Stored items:
━━━━━━━━
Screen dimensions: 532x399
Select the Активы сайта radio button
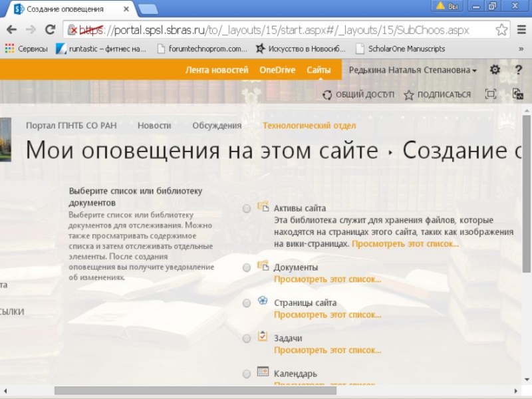pyautogui.click(x=247, y=208)
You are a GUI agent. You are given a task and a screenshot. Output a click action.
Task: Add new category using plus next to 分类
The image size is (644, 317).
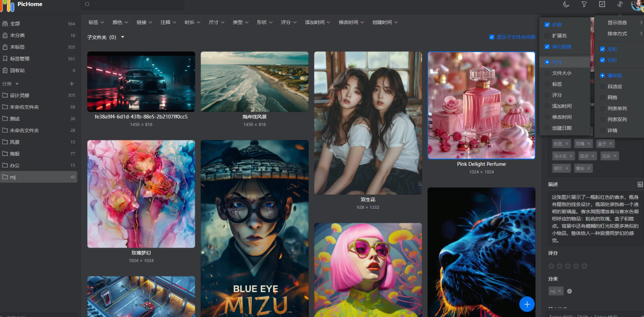[72, 84]
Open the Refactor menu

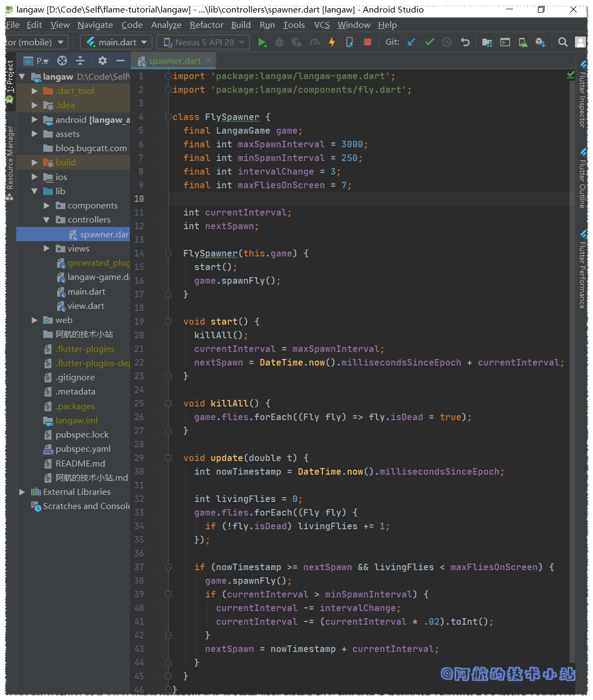206,25
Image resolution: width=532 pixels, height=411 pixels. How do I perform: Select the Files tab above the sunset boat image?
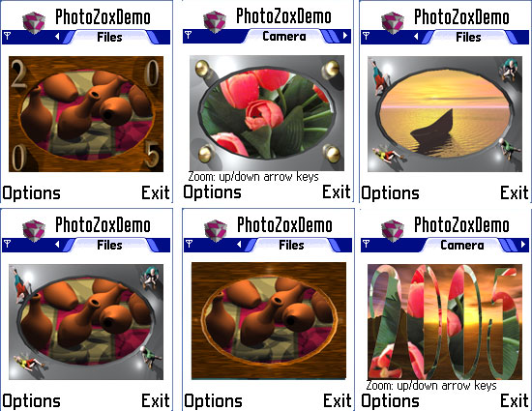pos(468,37)
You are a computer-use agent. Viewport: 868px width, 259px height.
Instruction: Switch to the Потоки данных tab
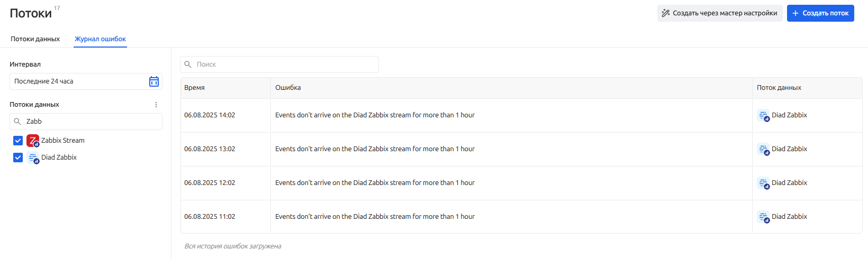click(35, 39)
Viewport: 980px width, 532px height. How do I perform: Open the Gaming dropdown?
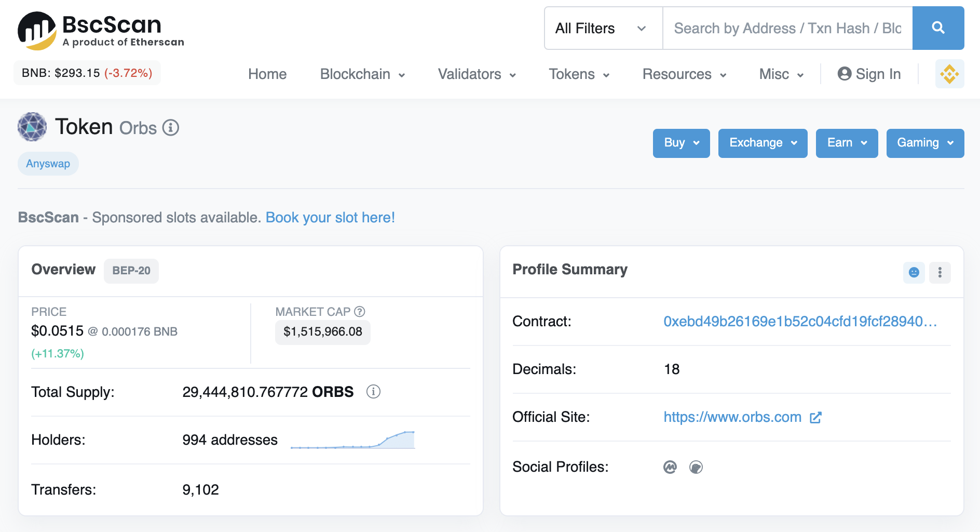tap(925, 143)
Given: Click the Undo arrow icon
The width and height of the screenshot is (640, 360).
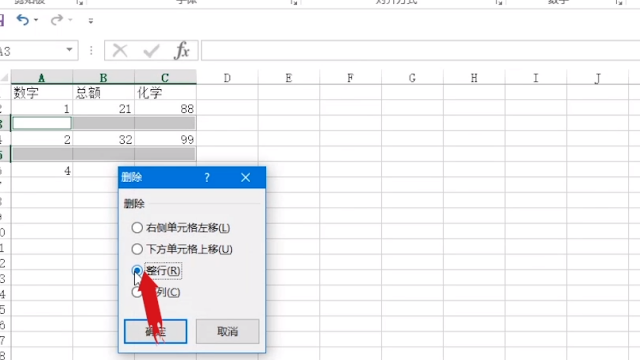Looking at the screenshot, I should click(22, 20).
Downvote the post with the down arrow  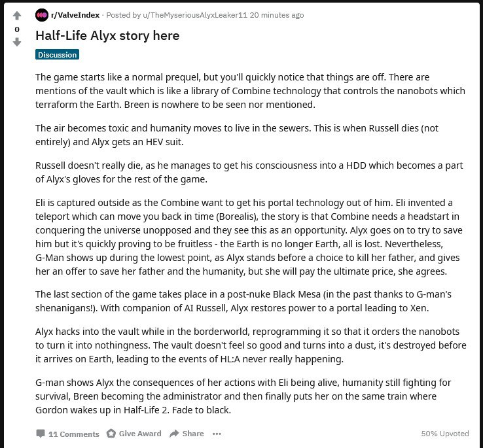click(17, 42)
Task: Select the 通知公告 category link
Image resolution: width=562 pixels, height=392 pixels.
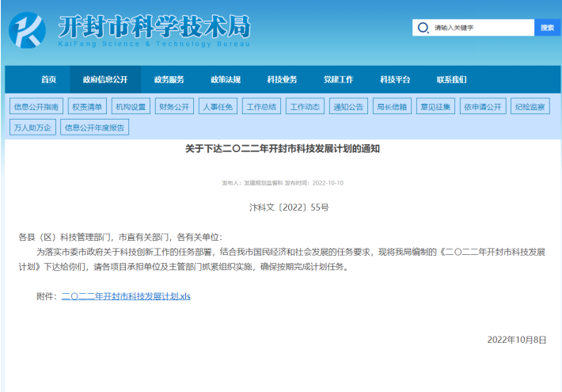Action: (x=348, y=107)
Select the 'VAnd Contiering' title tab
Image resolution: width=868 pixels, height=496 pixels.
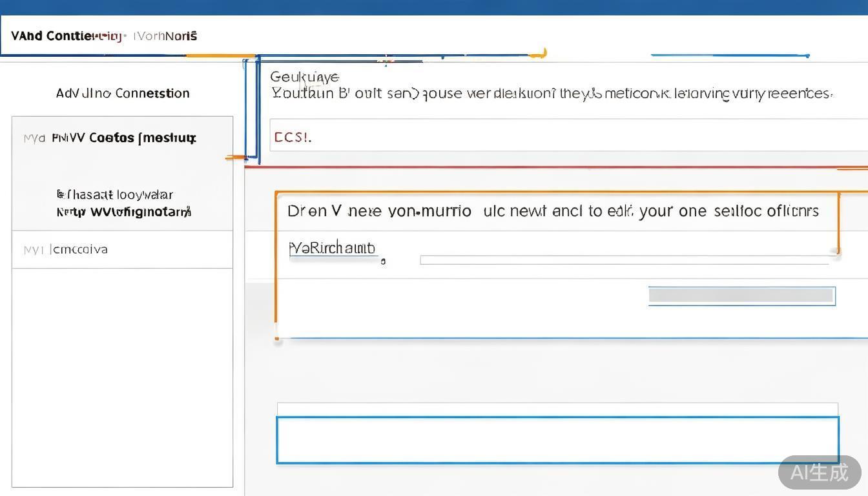pos(66,36)
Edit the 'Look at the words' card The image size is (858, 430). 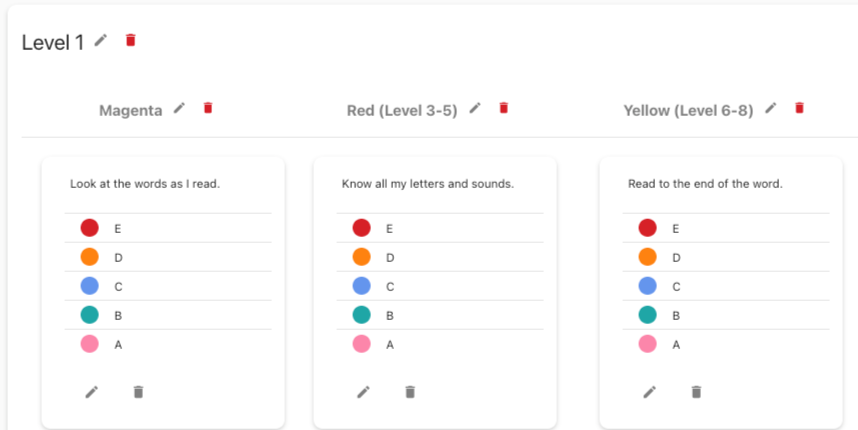coord(92,392)
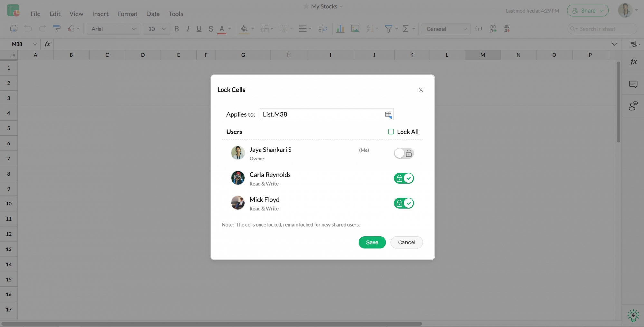Open the Arial font dropdown
The image size is (644, 327).
point(113,29)
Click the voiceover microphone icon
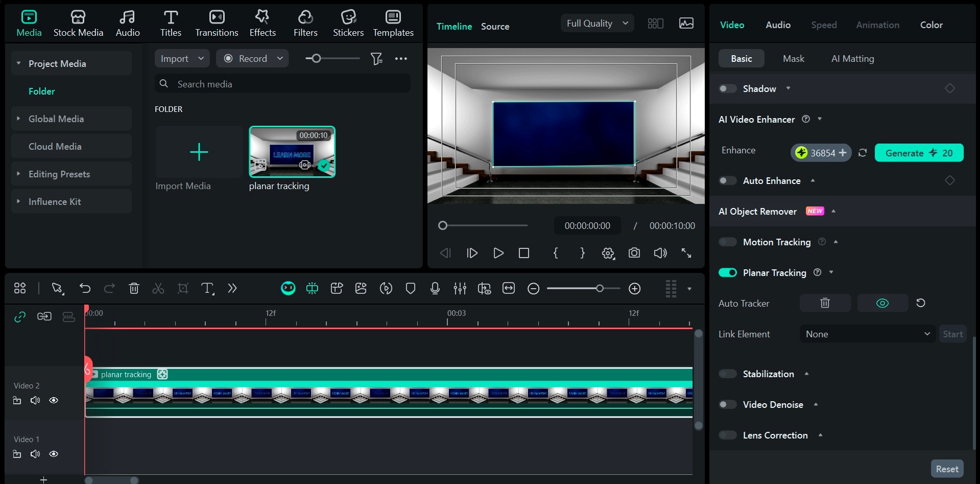The width and height of the screenshot is (980, 484). click(x=435, y=289)
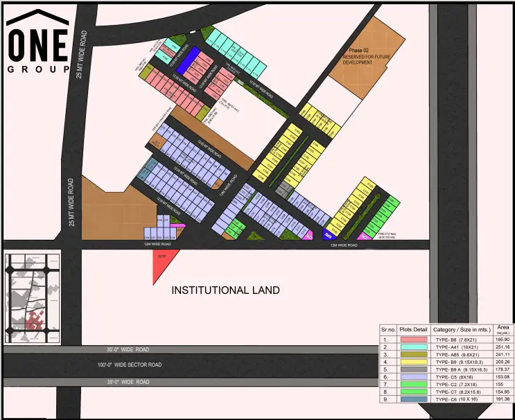Open the location key map thumbnail

[32, 297]

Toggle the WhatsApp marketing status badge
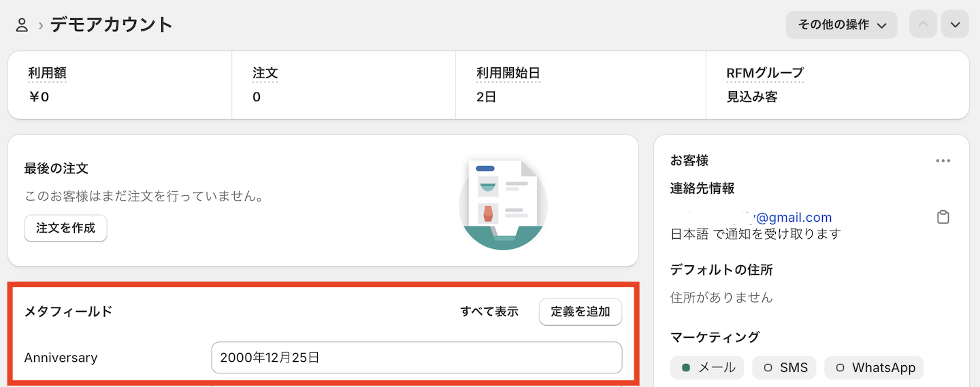(874, 367)
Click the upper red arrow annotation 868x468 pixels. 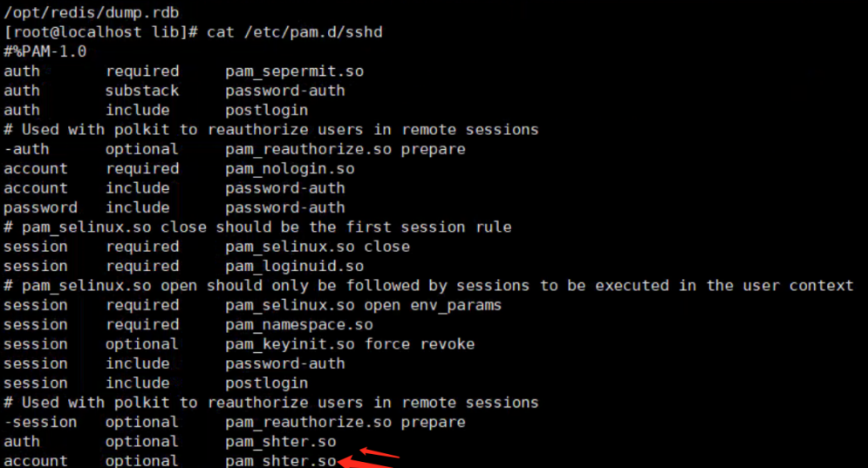[x=380, y=451]
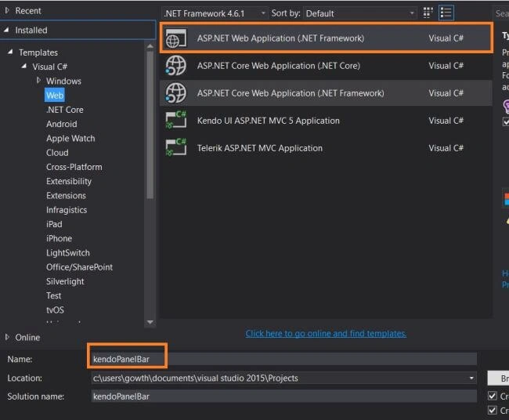Open Location path dropdown arrow
Viewport: 509px width, 420px height.
pos(471,378)
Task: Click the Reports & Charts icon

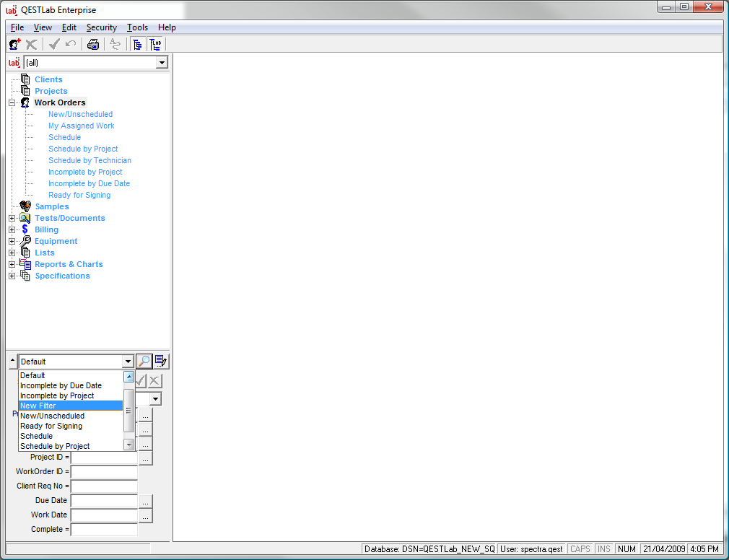Action: (x=25, y=264)
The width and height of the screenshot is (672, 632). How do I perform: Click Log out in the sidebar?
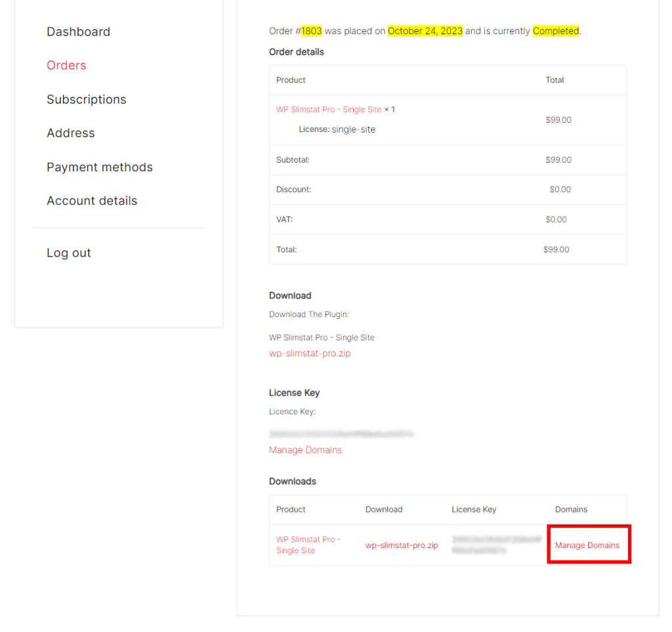click(x=68, y=253)
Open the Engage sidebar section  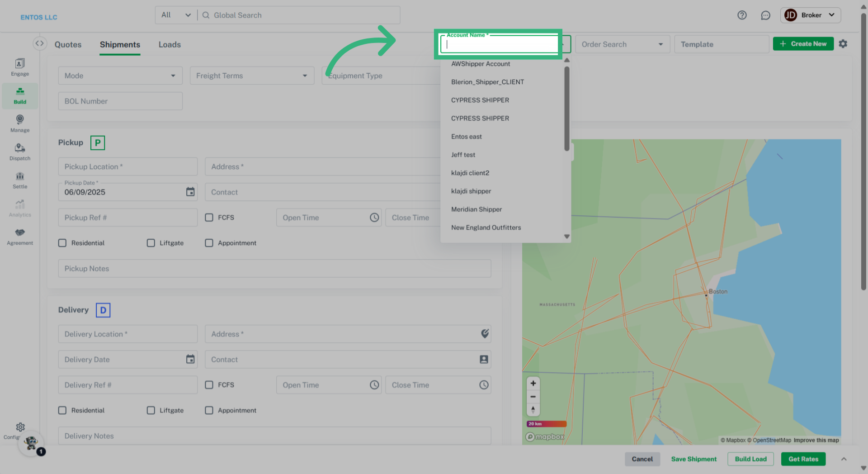(20, 67)
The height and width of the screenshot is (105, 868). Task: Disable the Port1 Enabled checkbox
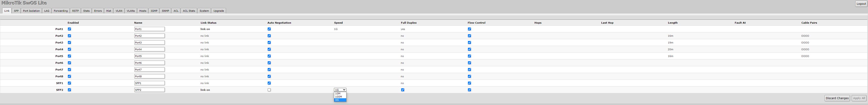point(69,29)
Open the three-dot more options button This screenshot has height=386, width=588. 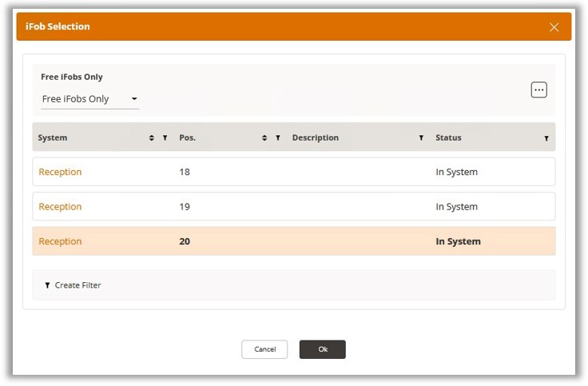point(539,90)
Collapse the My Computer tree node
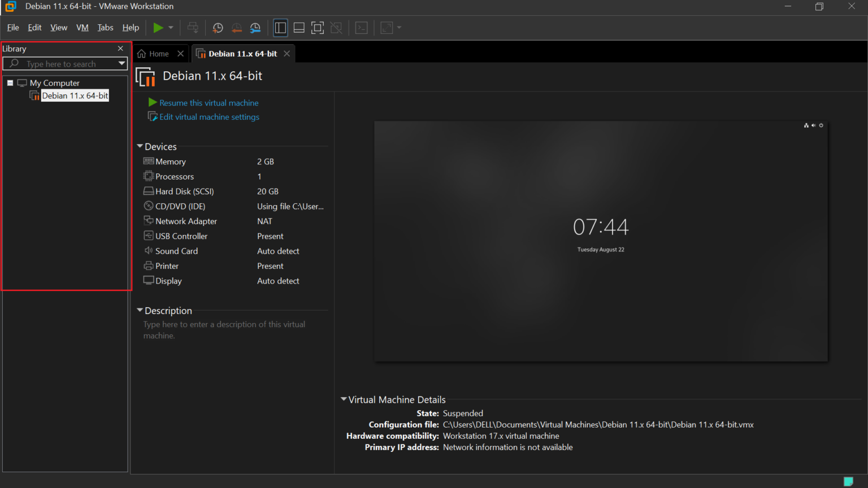This screenshot has height=488, width=868. coord(10,83)
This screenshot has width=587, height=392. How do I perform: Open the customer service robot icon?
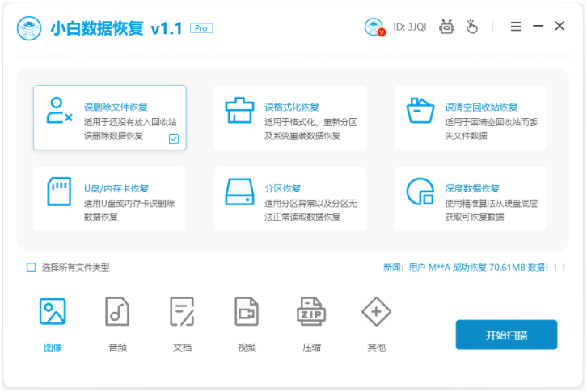click(446, 27)
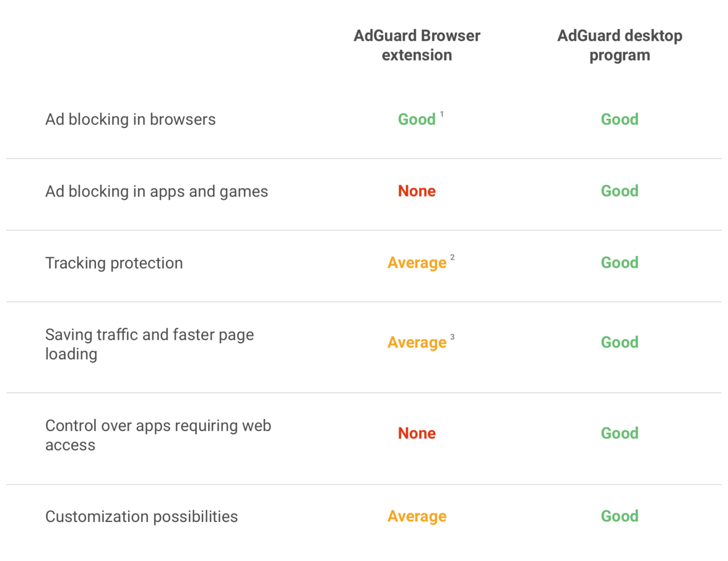Click the "AdGuard Browser extension" column header
The image size is (728, 561).
[x=416, y=46]
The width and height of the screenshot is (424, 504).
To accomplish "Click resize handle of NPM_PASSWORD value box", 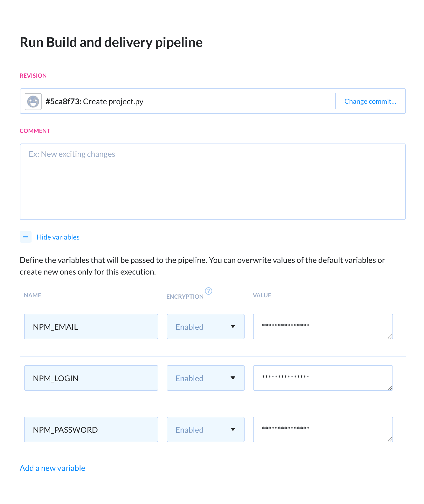I will pyautogui.click(x=390, y=439).
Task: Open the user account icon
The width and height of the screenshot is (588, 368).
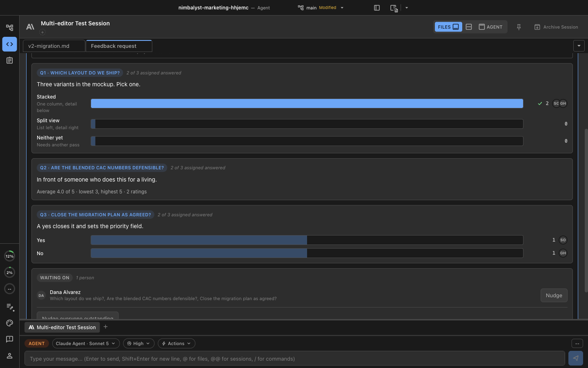Action: tap(9, 356)
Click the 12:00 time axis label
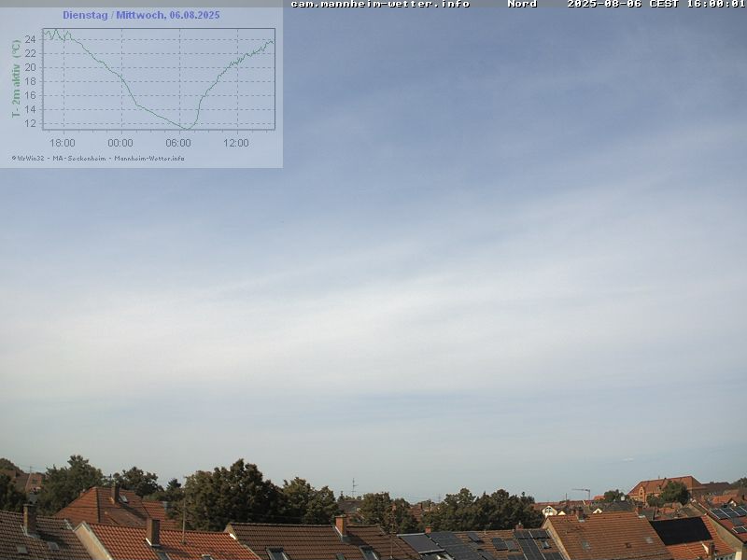The height and width of the screenshot is (560, 747). tap(236, 143)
━━━━━━━━
● **PROBLEM TO WORK ON**: When a line of the records above contains the string "agent", count it once; then give the total and nothing else.

● **EXERCISE RESULT**: 2